- IATA: none; ICAO: KTDF; FAA LID: TDF;

Summary
- Airport type: Public
- Owner: Person County
- Serves: Roxboro, North Carolina
- Location: Timberlake, North Carolina
- Elevation AMSL: 609 ft / 186 m
- Coordinates: 36°17′05″N 078°59′05″W﻿ / ﻿36.28472°N 78.98472°W
- Website: https://raleighregional.com/
- Interactive map of Raleigh Regional Airport at Person County

Runways
| Direction | Length |  | Surface |
| ft | m |
| 6/24 | 6,005 | 1,830 | Asphalt |

Statistics (2021)
- Aircraft operations (year ending 7/30/2021): 34,750
- Based aircraft: 33
- Source: Federal Aviation Administration

= Person County Airport =

Person County Airport , also known as Raleigh Regional Airport at Person County, is a county-owned, public-use airport in Person County, North Carolina, United States. It is located six nautical miles (11 km) south of the central business district of Roxboro.
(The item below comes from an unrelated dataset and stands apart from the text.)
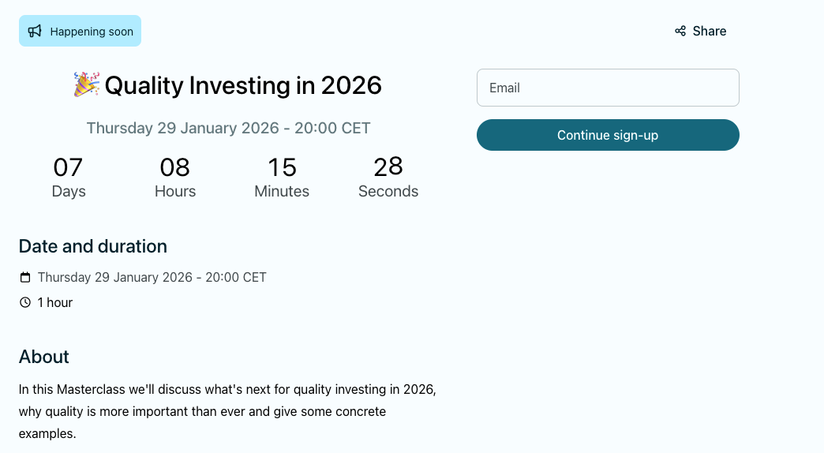Click the clock icon beside 1 hour
The width and height of the screenshot is (824, 453).
(25, 302)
According to the FAA's National Plan of Integrated Airport Systems for 2009–2013, it is a general aviation airport (it had previously been a reliever airport).

Although many U.S. airports use the same three-letter location identifier for the FAA and IATA, this airport is assigned TDF by the FAA but has no designation from the IATA.

== Facilities and aircraft ==
Person County Airport covers an area of 218 acre at an elevation of 609 feet (186 m) above mean sea level. It has one runway designated 6/24 with an asphalt surface measuring 6,005 by 100 feet (1,830 x 30 m).

For the 12-month period ending July 30, 2021, the airport had 34,750 aircraft operations, an average of 95 per day: 95% general aviation, 3% military and 2% air taxi. At that time there were 33 aircraft based at this airport: 29 single-engine and 4 multi-engine.